== TASK BRIEF ==
Reproduce every line of the listing below word for word, but leave out the pictures.

***** DATA TO USE

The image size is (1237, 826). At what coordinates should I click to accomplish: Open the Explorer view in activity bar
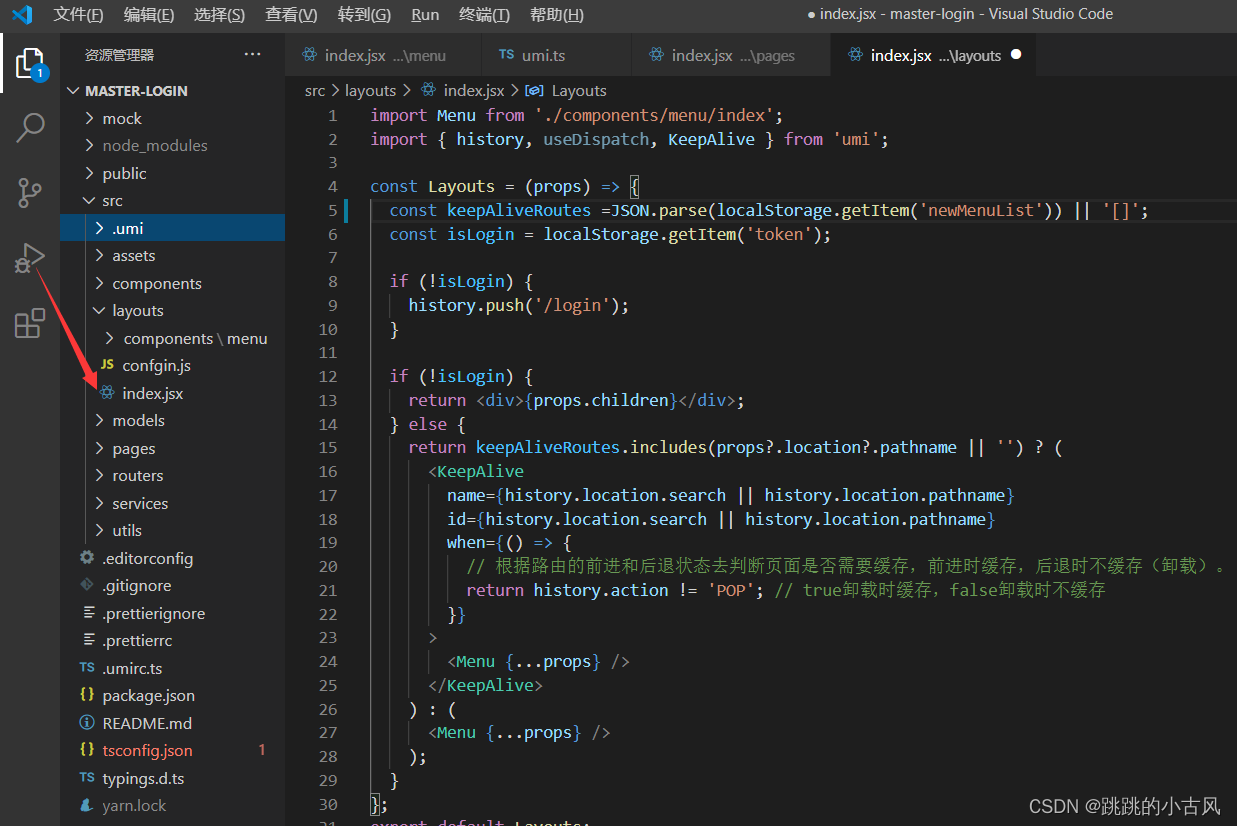click(x=30, y=63)
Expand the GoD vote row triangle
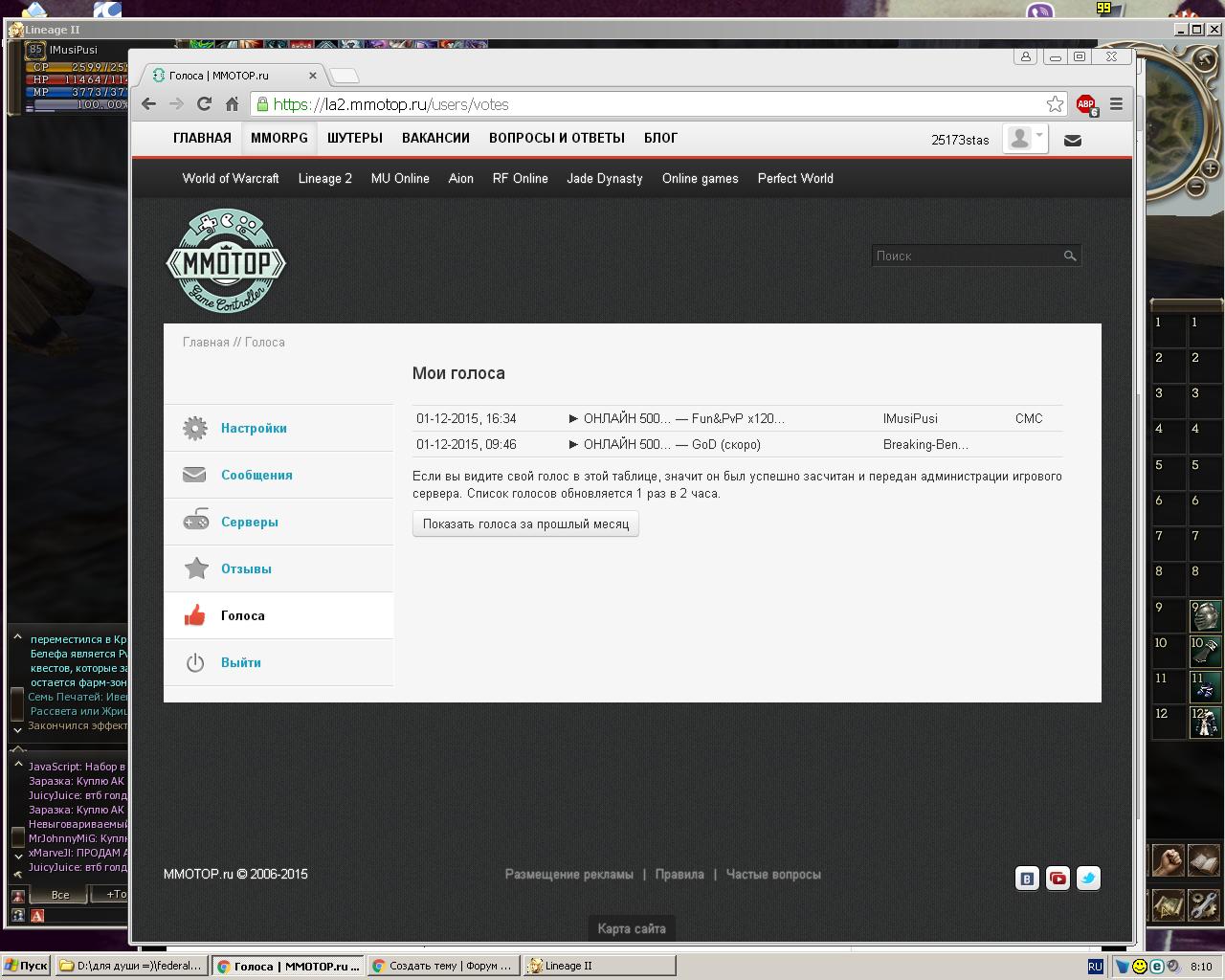The image size is (1225, 980). coord(573,444)
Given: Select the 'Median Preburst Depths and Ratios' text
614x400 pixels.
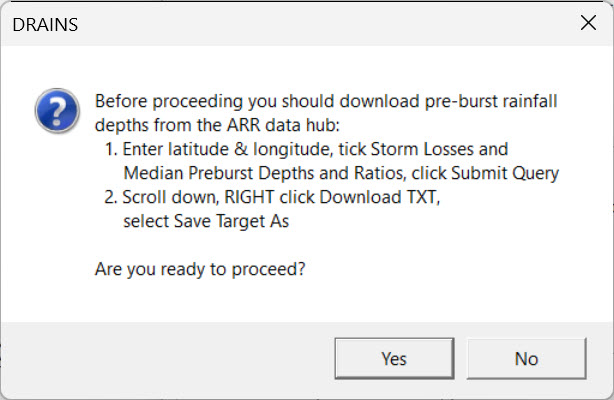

**********

== EXERCISE ANSWER ==
The image size is (1237, 826). At what coordinates should I click to accomplish: Open the Explorer view in activity bar
click(x=30, y=63)
Expand the GoD vote row triangle
The image size is (1225, 980). coord(573,444)
Given: Select the 'Median Preburst Depths and Ratios' text
614x400 pixels.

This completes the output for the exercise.